(Beginning of Entries shown)

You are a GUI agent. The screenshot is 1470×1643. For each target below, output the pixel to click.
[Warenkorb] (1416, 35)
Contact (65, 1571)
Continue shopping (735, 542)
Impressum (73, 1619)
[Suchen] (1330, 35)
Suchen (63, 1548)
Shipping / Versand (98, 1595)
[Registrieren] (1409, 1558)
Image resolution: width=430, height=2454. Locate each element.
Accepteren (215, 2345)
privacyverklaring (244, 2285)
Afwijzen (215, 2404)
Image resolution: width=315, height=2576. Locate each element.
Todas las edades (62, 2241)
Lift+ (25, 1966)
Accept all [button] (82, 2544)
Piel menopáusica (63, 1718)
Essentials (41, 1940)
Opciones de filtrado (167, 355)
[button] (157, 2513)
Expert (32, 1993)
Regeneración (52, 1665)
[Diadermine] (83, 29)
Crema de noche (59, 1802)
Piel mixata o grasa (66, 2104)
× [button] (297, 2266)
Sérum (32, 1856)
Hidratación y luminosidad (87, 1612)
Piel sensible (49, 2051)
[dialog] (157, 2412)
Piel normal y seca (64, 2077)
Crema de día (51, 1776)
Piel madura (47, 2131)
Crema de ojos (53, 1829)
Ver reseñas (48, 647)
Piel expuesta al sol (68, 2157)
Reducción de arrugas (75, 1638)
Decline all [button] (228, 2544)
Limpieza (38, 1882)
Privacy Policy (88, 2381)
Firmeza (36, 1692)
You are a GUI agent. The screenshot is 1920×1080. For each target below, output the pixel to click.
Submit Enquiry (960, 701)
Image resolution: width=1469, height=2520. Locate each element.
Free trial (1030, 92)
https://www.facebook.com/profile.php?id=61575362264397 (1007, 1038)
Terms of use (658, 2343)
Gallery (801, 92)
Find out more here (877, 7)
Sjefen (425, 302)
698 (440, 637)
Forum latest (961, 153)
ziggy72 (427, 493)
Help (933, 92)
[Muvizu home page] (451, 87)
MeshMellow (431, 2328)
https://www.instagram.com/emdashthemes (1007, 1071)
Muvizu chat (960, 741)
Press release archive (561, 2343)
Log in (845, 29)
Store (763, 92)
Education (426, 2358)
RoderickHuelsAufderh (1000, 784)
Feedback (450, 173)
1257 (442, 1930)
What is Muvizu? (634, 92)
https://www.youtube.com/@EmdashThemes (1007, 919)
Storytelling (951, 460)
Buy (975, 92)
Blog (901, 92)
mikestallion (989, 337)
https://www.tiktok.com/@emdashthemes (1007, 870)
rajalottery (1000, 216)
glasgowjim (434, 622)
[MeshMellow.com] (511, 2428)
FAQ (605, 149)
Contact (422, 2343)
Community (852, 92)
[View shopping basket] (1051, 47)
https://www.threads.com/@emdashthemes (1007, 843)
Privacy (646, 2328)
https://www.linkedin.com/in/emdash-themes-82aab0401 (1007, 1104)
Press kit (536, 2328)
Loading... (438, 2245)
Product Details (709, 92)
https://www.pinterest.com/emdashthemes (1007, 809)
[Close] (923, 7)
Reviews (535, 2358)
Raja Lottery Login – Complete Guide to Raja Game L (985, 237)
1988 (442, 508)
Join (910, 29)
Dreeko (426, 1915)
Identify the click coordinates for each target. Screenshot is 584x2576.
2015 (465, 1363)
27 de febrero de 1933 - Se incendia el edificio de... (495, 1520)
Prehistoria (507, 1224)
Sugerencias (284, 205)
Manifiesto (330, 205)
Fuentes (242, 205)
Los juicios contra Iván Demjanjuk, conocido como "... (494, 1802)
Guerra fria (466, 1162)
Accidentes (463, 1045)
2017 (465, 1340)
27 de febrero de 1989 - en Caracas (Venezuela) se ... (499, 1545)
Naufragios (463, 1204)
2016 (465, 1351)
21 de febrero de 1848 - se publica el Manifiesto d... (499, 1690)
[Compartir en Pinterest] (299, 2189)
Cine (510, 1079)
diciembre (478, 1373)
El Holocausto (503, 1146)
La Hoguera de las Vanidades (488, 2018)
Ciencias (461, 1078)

(End of Entries shown)

§ **Instructions for the task**: Scan the lines above for the word "Piel" and copy every one where it occurs.

§ **Your response**:
Piel menopáusica (63, 1718)
Piel mixata o grasa (66, 2104)
Piel sensible (49, 2051)
Piel normal y seca (64, 2077)
Piel madura (47, 2131)
Piel expuesta al sol (68, 2157)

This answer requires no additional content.